= Briarmeadow, Houston =

Subdivision in Houston, Texas, United States

Briarmeadow is a subdivision in Houston, Texas, United States.

==History==
James E. Lyon developed Briarmeadow. A July 10, 1955 article described the beginning of Briarmeadow. At first 258 acre straddled Westheimer Road, with 18 acre for commercial and retail establishments.

The 1957 Parade of Homes showcased Briarmeadow.

==Education==
Briarmeadow is within the Houston Independent School District. The community is within Trustee District VII, represented by Harvin C. Moore as of 2008.

Briarmeadow is zoned to:
- Piney Point Elementary School
- Revere Middle School

Briarmeadow residents are zoned to Margaret Long Wisdom High School (formerly Lee High School) and may choose to attend Lamar High School or Westside High School.

Residents of the Piney Point Elementary School attendance zone may apply for the Briarmeadow Charter School (K-8). Named after the Briarmeadow community, it was created in 1997, with 125 students, to relieve Piney Point and three other elementary schools. Briarmeadow Charter at one time rented space at the Post Oak YMCA, with students using an area library and the cafeteria of T.H. Rogers School. It moved into a permanent 11 acre facility, with the school building being 90000 sqft former manufacturing warehouse, with room for 550 pupils, in 2001; the building had a value of $10 million, funded by the Rebuild 2002 bond, and its second floor had 7000 sqft of space. The classrooms are in groups with a common area linking them. The building's facilities include a cafeteria equipped with a stage and designated for multiple purposes, a fine art studio with a separate entry area and an attached music studio with high-acoustic capabilities, two computer laboratories, a library, a multimedia room, a music studio, two language laboratories, and a science laboratory.

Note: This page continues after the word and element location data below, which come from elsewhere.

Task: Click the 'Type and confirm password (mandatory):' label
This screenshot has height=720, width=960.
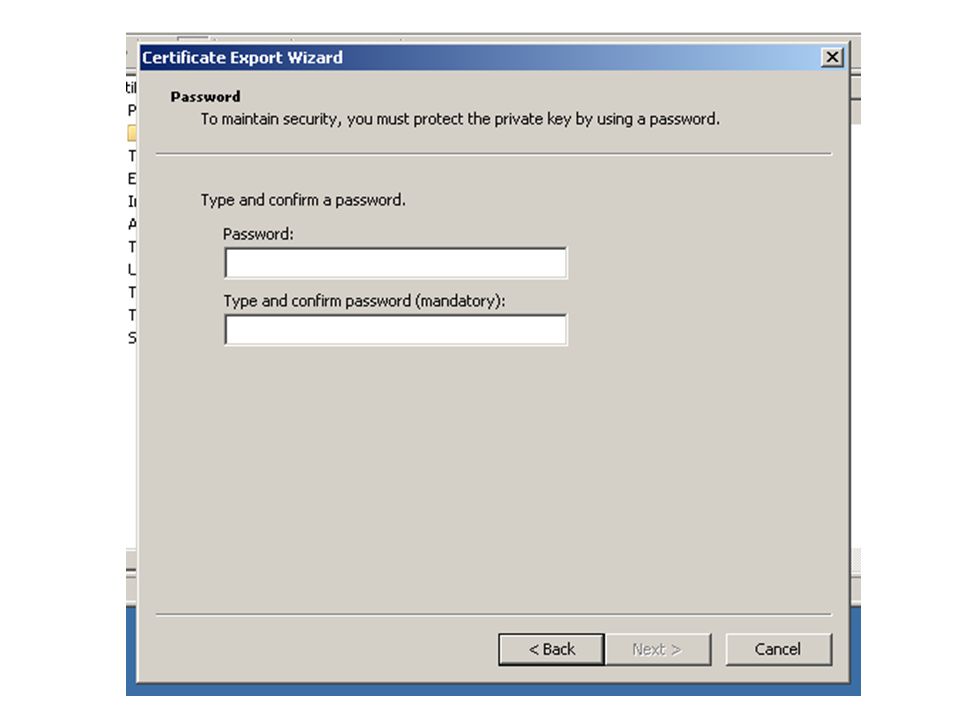Action: click(x=364, y=301)
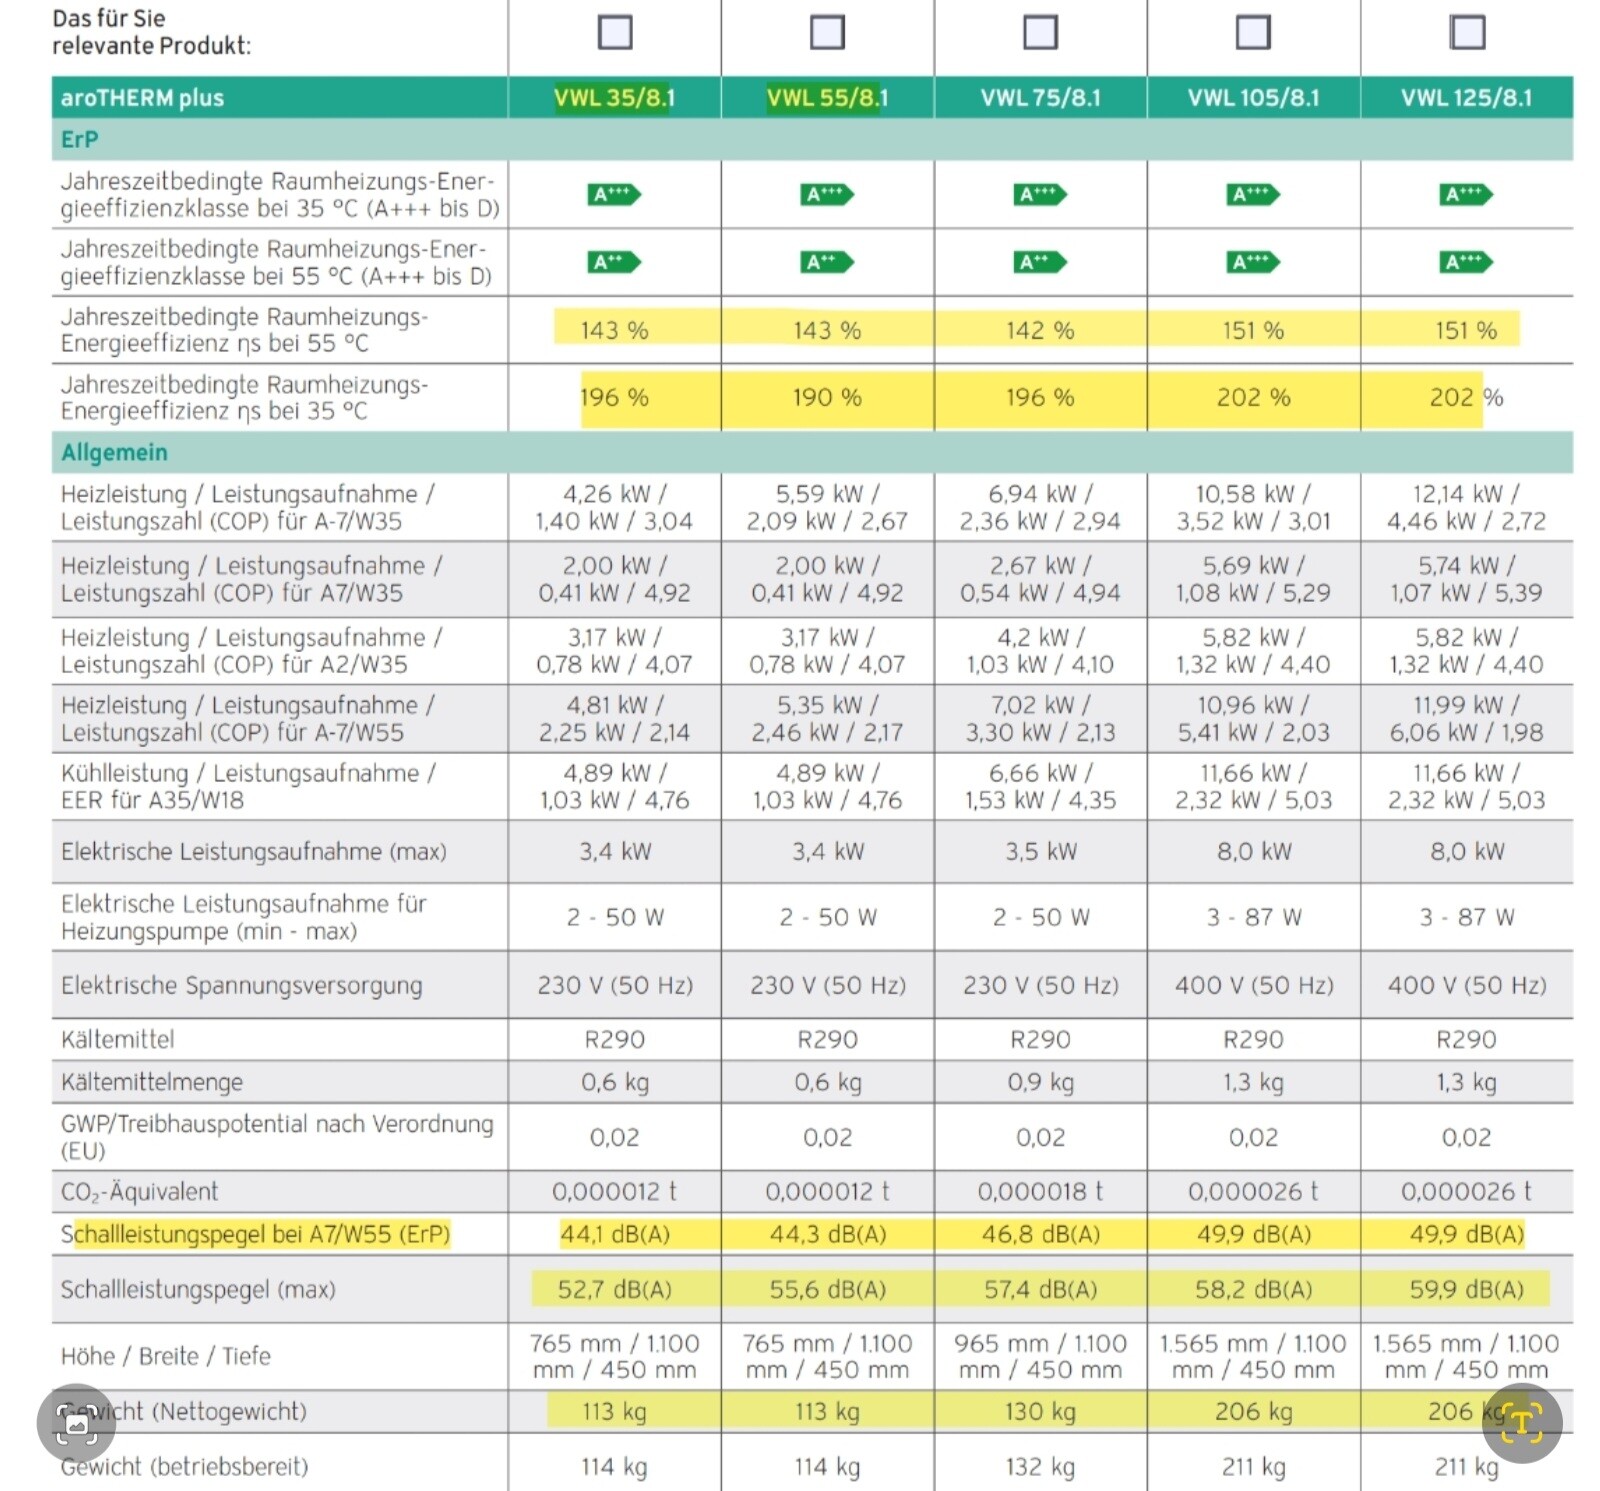Click the A++ 55 °C label for VWL 55/8.1
1600x1491 pixels.
pos(826,262)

Athletic fields, a nature area, and playgrounds use an outdoor area with 11 acre of space. HISD had plans to use the second floor as administrative offices. It had 220 students in June 2001, increasing to 350 by September of that year.

Mark White Elementary School was scheduled to open in August 2016. Residents of the Piney Point Elementary zone, along with those of the Briargrove, Pilgrim, and Emerson zones, are allowed to apply to this school.